Per-domain Traffic Reporting and Usage Analysis for Web, E-mail and FTP

IP data accounting is not usually a terribly tricky feat to pull off. All traffic that traverses the Internet (or any computer network for that matter) is merely a flow of distinct packets (or datagrams), that, when put together at the receiver's end, magically come together to form a web page or e-mail message. Each packet put out onto a network contains at least a header and a payload. The payload is simply the part of the packet that contains your data; or rather, a small fragment of it. The header is a special data structure tacked on by your server's operating system or an intermediate router that describes various properties of the packet, including where it came from and where to send it to. Of particular relevance to this article, the header also contains a fixed field that describes the size of the packet.

Most service providers will simply capture or tap your flow of packets at their network border and use software1 to peer into the headers to determine how much data you are pushing or pulling across their transit links.
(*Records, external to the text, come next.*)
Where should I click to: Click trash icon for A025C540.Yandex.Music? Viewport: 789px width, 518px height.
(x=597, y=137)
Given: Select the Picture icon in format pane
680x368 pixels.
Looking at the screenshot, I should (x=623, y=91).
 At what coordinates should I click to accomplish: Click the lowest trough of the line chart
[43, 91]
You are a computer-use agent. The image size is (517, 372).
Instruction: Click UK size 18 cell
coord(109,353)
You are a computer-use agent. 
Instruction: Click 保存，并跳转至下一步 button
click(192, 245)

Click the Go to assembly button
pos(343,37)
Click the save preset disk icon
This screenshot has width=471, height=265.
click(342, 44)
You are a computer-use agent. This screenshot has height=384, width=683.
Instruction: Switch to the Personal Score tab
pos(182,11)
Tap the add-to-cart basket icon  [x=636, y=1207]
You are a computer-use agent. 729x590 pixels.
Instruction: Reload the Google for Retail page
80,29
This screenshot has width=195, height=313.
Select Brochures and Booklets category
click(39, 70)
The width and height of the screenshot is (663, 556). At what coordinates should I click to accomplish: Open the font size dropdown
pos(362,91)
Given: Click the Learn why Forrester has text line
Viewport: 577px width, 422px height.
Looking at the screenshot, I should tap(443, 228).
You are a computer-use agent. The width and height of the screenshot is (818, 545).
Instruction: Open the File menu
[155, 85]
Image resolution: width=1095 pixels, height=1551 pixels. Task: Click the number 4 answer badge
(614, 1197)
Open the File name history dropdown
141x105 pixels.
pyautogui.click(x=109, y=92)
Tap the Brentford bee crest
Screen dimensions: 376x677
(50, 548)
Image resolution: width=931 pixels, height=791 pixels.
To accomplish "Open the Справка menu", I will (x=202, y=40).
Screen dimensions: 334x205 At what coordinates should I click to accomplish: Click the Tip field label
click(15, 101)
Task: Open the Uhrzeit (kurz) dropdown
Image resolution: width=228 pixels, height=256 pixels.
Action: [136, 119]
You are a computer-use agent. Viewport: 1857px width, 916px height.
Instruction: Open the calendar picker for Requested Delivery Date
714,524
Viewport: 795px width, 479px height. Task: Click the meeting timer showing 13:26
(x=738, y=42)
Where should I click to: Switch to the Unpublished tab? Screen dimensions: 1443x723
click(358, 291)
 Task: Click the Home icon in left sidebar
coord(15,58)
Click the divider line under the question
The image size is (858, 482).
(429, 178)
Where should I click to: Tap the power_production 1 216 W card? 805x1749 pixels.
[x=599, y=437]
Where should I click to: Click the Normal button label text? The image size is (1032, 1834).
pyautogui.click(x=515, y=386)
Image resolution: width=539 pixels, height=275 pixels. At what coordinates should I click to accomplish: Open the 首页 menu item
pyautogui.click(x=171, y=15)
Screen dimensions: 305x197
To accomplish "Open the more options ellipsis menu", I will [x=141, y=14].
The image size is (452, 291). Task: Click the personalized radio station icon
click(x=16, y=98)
This data is then fed into huge database systems for later analysis. This is IP data accounting and is the basis of most service provider billing models.

The problem

While IP accounting is highly accurate and reasonably kind on computing resources, it can only be applied in situations where you are able to differentiate between your customers based solely on the information present in the packet headers. In other words, each one of your customers must be bound to a dedicated set of IP addresses.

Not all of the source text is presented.